新分野に挑む技術者魂を観た

ビジネスモデル

7月29日に放送されたガイアの夜明けは「逆境の技術者~異分野への挑戦~」という、違う分野の商品をつくり人気を博している製造会社の話だった。2つの主ストーリーの間に挟まれる様々なメーカーの異分野製品も面白かった。

最初に紹介されたのは富士通の植物工場。ここの特徴は、もともと半導体工場であったこと、そして野菜を育てているのが元半導体技術者たちであること。海外勢に押されてリストラを余儀なくされ、半導体工場3棟のうち1棟を閉鎖して、野菜づくりに乗り出したのだ。

第一の工夫は、半導体事業で使っていたクリーンルームを転用すること。植物工場内にほこりを持ち込むことなく、限りなく無菌状態での栽培を可能にした。その結果、洗う必要がなく、新鮮な状態が長持ちするシャキシャキと美味しいレタスが育ち、しかも新鮮さが2週間続くという。高価だが人気のようだ。

もうひとつ半導体製造で培われた技術が採用されている。レタスを育てる液体肥料の与え方だ。半導体製造には多くの薬品を使う。その供給システムのノウハウを水耕栽培に応用した。数種類の液体肥料を、必要なときに必要な分だけ与えることができる。これが富士通の農分野でのノウハウの一部にもなっているようだ。

もう一つの柱を育てるための試行錯誤も続けた。最終的に狙いを定めたのは低カリウムほうれん草。ほうれん草400種の中から水耕栽培に適した6品種を専門家からアドバイスをもらい、実際に育ててみることとした。1ヶ月後、花が咲かず、最も生育がよかった品種を工場で育てることを決めた。カリウム含有量が少ないことで、ほうれん草特有の苦味がなく、生でも食べられる、ほうれん草となったのだ。

後半に紹介されたのは、サクラクレパスにシャープから転職した技術者、うね山氏。半導体レーザーや太陽電池などの生産技術に携わってきた。
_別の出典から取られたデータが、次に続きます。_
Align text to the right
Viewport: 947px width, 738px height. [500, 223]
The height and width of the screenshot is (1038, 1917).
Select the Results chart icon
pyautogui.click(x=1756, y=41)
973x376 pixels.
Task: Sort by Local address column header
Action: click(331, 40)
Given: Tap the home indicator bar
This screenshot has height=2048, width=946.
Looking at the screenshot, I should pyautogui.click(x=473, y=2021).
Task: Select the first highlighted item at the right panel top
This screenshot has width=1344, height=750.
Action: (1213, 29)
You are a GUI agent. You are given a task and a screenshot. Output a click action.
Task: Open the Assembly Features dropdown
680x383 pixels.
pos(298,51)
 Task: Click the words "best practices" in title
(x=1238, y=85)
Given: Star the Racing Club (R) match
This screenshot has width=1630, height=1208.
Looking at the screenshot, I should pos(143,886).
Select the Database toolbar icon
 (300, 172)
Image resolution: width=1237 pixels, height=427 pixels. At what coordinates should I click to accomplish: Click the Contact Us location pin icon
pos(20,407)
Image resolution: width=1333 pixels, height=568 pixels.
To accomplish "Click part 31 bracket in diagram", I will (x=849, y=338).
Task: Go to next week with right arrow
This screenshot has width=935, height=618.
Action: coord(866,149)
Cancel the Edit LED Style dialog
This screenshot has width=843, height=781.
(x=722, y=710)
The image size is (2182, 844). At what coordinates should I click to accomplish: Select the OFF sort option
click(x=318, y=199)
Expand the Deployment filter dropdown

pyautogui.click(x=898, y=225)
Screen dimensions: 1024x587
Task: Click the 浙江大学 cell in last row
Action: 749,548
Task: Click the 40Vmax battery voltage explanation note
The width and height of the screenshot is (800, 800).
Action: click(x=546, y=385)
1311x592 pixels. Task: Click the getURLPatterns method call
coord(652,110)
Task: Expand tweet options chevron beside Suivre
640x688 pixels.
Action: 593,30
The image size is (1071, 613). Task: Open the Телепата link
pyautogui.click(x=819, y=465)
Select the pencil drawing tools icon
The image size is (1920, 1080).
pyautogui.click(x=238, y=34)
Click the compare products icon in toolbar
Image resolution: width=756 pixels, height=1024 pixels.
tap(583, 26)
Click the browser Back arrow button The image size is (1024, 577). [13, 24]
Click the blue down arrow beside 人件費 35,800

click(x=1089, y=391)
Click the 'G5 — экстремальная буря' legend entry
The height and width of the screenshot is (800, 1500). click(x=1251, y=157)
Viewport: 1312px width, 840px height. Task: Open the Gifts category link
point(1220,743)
同社に存在する温度・気圧や湿度に反応して色が変わる特殊なインク技術を応用して新しい事業分野を開発することが期待されているのだ。

プラズマ加工技術は、半導体をはじめスマートフォンやテレビに使われる最先端技術だが、加工する製品に正しくプラズマが当たっているかを調べるためには、これまで特殊な計測装置で測るしか方法はなく、時間とコストがかかっていた。

そこにビジネスチャンスを見いだしたうね山氏は、特殊なインクを開発しプラズマの強さが色でわかる検査シールの開発を行っている。プラズマが強く当たるほど、色が濃く変色しる仕組みである。

何度かの試作と失敗を重ね、開発を始めて2年、待ち望まれていた商品化が決まった。これで簡単に安価にプラズマの状態を評価(検査)することが可能となり、製造業界全体の底上げに役立つ評価ツールとなる。商品名プラズマークは、1枚950円と安価で、既に数社への納入が決まっているとのこと。素晴らしい。